### What you need to do
Reproduce each of the following rows verbatim, without any alteration.

Dataset rows
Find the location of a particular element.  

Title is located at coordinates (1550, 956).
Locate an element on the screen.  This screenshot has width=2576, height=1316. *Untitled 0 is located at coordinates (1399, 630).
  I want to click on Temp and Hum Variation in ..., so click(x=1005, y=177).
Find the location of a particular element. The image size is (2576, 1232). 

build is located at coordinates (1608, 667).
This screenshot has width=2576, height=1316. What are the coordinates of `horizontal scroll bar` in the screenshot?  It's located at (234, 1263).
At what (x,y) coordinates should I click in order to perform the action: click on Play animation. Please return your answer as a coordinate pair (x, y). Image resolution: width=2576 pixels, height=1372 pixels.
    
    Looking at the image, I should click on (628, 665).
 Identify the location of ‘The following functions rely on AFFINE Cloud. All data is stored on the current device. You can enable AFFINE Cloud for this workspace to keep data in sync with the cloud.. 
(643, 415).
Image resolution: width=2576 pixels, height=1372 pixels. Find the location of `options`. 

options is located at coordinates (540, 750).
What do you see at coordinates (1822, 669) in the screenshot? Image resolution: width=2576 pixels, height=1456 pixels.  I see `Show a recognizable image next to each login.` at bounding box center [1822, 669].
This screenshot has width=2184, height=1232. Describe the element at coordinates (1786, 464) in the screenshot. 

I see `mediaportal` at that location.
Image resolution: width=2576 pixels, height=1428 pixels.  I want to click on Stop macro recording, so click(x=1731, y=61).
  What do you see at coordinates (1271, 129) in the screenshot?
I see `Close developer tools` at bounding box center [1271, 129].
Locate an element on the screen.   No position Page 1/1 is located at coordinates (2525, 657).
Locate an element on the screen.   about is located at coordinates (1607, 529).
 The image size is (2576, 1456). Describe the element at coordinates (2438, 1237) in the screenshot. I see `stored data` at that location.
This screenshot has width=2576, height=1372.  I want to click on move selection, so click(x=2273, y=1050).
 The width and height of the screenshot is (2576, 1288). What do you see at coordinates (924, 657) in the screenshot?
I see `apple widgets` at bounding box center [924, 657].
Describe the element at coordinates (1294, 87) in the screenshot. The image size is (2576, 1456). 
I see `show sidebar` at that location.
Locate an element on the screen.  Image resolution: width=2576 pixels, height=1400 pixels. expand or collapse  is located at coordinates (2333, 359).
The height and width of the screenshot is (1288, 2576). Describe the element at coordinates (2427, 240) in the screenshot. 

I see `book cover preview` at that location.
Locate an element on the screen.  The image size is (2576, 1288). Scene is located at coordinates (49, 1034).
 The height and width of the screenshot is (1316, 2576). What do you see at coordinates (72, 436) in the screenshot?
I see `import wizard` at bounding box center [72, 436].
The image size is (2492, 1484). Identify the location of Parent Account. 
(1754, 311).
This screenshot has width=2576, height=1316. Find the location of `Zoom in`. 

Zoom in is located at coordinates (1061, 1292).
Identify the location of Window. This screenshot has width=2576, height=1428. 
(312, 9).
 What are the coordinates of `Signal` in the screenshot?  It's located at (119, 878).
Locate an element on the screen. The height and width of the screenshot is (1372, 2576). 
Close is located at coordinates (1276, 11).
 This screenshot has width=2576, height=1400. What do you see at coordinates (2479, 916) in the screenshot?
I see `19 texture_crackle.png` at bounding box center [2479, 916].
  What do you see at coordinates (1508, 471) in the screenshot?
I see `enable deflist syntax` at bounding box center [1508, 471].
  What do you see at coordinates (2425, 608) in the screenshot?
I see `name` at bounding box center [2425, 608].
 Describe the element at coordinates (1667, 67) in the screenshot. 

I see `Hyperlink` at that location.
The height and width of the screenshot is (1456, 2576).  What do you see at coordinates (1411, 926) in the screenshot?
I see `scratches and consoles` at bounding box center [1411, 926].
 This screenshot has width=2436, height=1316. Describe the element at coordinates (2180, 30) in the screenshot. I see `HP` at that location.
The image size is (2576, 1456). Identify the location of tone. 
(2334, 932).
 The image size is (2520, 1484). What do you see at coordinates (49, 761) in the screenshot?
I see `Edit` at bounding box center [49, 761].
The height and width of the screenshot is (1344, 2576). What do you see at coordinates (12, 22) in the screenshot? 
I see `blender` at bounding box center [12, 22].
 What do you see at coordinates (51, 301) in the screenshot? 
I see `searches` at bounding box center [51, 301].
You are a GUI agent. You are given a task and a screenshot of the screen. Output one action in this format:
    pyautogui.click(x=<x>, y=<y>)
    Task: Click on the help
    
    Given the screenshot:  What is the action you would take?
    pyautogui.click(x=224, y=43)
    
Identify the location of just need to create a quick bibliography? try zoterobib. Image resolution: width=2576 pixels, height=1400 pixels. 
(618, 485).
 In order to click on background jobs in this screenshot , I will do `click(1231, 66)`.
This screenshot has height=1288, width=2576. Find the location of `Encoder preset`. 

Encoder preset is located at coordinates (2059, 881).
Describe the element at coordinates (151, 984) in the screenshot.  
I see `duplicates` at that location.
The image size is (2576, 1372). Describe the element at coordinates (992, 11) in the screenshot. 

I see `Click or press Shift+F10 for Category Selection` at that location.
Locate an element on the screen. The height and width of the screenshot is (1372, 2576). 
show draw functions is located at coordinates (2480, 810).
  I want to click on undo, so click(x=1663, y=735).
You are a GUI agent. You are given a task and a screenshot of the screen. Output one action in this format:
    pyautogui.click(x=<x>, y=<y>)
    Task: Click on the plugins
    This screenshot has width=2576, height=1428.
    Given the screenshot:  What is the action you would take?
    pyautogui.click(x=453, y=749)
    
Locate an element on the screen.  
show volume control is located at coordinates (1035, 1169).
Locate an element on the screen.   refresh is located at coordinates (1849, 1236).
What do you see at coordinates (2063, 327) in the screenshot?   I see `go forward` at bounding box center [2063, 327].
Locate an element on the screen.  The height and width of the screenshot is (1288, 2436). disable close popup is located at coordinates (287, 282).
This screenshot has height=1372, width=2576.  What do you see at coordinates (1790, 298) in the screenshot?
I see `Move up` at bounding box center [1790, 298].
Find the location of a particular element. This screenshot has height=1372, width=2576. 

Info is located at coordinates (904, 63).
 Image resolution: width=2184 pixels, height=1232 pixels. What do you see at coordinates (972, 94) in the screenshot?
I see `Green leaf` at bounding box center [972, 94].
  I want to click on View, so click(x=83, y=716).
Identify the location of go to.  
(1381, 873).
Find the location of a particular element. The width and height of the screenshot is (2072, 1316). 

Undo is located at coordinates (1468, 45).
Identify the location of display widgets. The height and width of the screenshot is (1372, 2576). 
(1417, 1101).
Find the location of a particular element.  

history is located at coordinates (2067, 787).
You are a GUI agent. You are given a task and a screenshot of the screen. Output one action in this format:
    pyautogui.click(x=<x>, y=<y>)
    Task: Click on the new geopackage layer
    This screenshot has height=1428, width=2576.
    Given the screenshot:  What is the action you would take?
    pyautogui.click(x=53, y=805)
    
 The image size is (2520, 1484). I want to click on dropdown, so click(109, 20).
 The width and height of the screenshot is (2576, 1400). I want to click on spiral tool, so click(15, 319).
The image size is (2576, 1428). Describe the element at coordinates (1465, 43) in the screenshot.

### Final answer
Find the location of a particular element.  

Title is located at coordinates (1550, 956).
Locate an element on the screen.  This screenshot has width=2576, height=1316. *Untitled 0 is located at coordinates (1399, 630).
  I want to click on Temp and Hum Variation in ..., so click(x=1005, y=177).
Find the location of a particular element. The image size is (2576, 1232). 

build is located at coordinates (1608, 667).
This screenshot has width=2576, height=1316. What are the coordinates of `horizontal scroll bar` in the screenshot?  It's located at (234, 1263).
At what (x,y) coordinates should I click in order to perform the action: click on Play animation. Please return your answer as a coordinate pair (x, y). Image resolution: width=2576 pixels, height=1372 pixels.
    
    Looking at the image, I should click on (628, 665).
 Identify the location of ‘The following functions rely on AFFINE Cloud. All data is stored on the current device. You can enable AFFINE Cloud for this workspace to keep data in sync with the cloud.. 
(643, 415).
Image resolution: width=2576 pixels, height=1372 pixels. Find the location of `options`. 

options is located at coordinates (540, 750).
What do you see at coordinates (1822, 669) in the screenshot? Image resolution: width=2576 pixels, height=1456 pixels.  I see `Show a recognizable image next to each login.` at bounding box center [1822, 669].
This screenshot has width=2184, height=1232. Describe the element at coordinates (1786, 464) in the screenshot. 

I see `mediaportal` at that location.
Image resolution: width=2576 pixels, height=1428 pixels.  I want to click on Stop macro recording, so click(x=1731, y=61).
  What do you see at coordinates (1271, 129) in the screenshot?
I see `Close developer tools` at bounding box center [1271, 129].
Locate an element on the screen.   No position Page 1/1 is located at coordinates (2525, 657).
Locate an element on the screen.   about is located at coordinates (1607, 529).
 The image size is (2576, 1456). Describe the element at coordinates (2438, 1237) in the screenshot. I see `stored data` at that location.
This screenshot has width=2576, height=1372.  I want to click on move selection, so click(x=2273, y=1050).
 The width and height of the screenshot is (2576, 1288). What do you see at coordinates (924, 657) in the screenshot?
I see `apple widgets` at bounding box center [924, 657].
Describe the element at coordinates (1294, 87) in the screenshot. The image size is (2576, 1456). 
I see `show sidebar` at that location.
Locate an element on the screen.  Image resolution: width=2576 pixels, height=1400 pixels. expand or collapse  is located at coordinates (2333, 359).
The height and width of the screenshot is (1288, 2576). Describe the element at coordinates (2427, 240) in the screenshot. 

I see `book cover preview` at that location.
Locate an element on the screen.  The image size is (2576, 1288). Scene is located at coordinates (49, 1034).
 The height and width of the screenshot is (1316, 2576). What do you see at coordinates (72, 436) in the screenshot?
I see `import wizard` at bounding box center [72, 436].
The image size is (2492, 1484). Identify the location of Parent Account. 
(1754, 311).
This screenshot has width=2576, height=1316. Find the location of `Zoom in`. 

Zoom in is located at coordinates (1061, 1292).
Identify the location of Window. This screenshot has width=2576, height=1428. 
(312, 9).
 What are the coordinates of `Signal` in the screenshot?  It's located at (119, 878).
Locate an element on the screen. The height and width of the screenshot is (1372, 2576). 
Close is located at coordinates (1276, 11).
 This screenshot has width=2576, height=1400. What do you see at coordinates (2479, 916) in the screenshot?
I see `19 texture_crackle.png` at bounding box center [2479, 916].
  What do you see at coordinates (1508, 471) in the screenshot?
I see `enable deflist syntax` at bounding box center [1508, 471].
  What do you see at coordinates (2425, 608) in the screenshot?
I see `name` at bounding box center [2425, 608].
 Describe the element at coordinates (1667, 67) in the screenshot. 

I see `Hyperlink` at that location.
The height and width of the screenshot is (1456, 2576).  What do you see at coordinates (1411, 926) in the screenshot?
I see `scratches and consoles` at bounding box center [1411, 926].
 This screenshot has width=2436, height=1316. Describe the element at coordinates (2180, 30) in the screenshot. I see `HP` at that location.
The image size is (2576, 1456). Identify the location of tone. 
(2334, 932).
 The image size is (2520, 1484). What do you see at coordinates (49, 761) in the screenshot?
I see `Edit` at bounding box center [49, 761].
The height and width of the screenshot is (1344, 2576). What do you see at coordinates (12, 22) in the screenshot? 
I see `blender` at bounding box center [12, 22].
 What do you see at coordinates (51, 301) in the screenshot? 
I see `searches` at bounding box center [51, 301].
You are a GUI agent. You are given a task and a screenshot of the screen. Output one action in this format:
    pyautogui.click(x=<x>, y=<y>)
    Task: Click on the help
    
    Given the screenshot:  What is the action you would take?
    pyautogui.click(x=224, y=43)
    
Identify the location of just need to create a quick bibliography? try zoterobib. Image resolution: width=2576 pixels, height=1400 pixels. 
(618, 485).
 In order to click on background jobs in this screenshot , I will do `click(1231, 66)`.
This screenshot has height=1288, width=2576. Find the location of `Encoder preset`. 

Encoder preset is located at coordinates (2059, 881).
Describe the element at coordinates (151, 984) in the screenshot.  
I see `duplicates` at that location.
The image size is (2576, 1372). Describe the element at coordinates (992, 11) in the screenshot. 

I see `Click or press Shift+F10 for Category Selection` at that location.
Locate an element on the screen. The height and width of the screenshot is (1372, 2576). 
show draw functions is located at coordinates (2480, 810).
  I want to click on undo, so click(x=1663, y=735).
You are a GUI agent. You are given a task and a screenshot of the screen. Output one action in this format:
    pyautogui.click(x=<x>, y=<y>)
    Task: Click on the plugins
    This screenshot has width=2576, height=1428.
    Given the screenshot:  What is the action you would take?
    pyautogui.click(x=453, y=749)
    
Locate an element on the screen.  
show volume control is located at coordinates (1035, 1169).
Locate an element on the screen.   refresh is located at coordinates (1849, 1236).
What do you see at coordinates (2063, 327) in the screenshot?   I see `go forward` at bounding box center [2063, 327].
Locate an element on the screen.  The height and width of the screenshot is (1288, 2436). disable close popup is located at coordinates (287, 282).
This screenshot has height=1372, width=2576.  What do you see at coordinates (1790, 298) in the screenshot?
I see `Move up` at bounding box center [1790, 298].
Find the location of a particular element. This screenshot has height=1372, width=2576. 

Info is located at coordinates (904, 63).
 Image resolution: width=2184 pixels, height=1232 pixels. What do you see at coordinates (972, 94) in the screenshot?
I see `Green leaf` at bounding box center [972, 94].
  I want to click on View, so click(x=83, y=716).
Identify the location of go to.  
(1381, 873).
Find the location of a particular element. The width and height of the screenshot is (2072, 1316). 

Undo is located at coordinates (1468, 45).
Identify the location of display widgets. The height and width of the screenshot is (1372, 2576). 
(1417, 1101).
Find the location of a particular element.  

history is located at coordinates (2067, 787).
You are a GUI agent. You are given a task and a screenshot of the screen. Output one action in this format:
    pyautogui.click(x=<x>, y=<y>)
    Task: Click on the new geopackage layer
    This screenshot has height=1428, width=2576.
    Given the screenshot:  What is the action you would take?
    pyautogui.click(x=53, y=805)
    
 The image size is (2520, 1484). I want to click on dropdown, so click(109, 20).
 The width and height of the screenshot is (2576, 1400). I want to click on spiral tool, so click(15, 319).
The image size is (2576, 1428). Describe the element at coordinates (1465, 43) in the screenshot.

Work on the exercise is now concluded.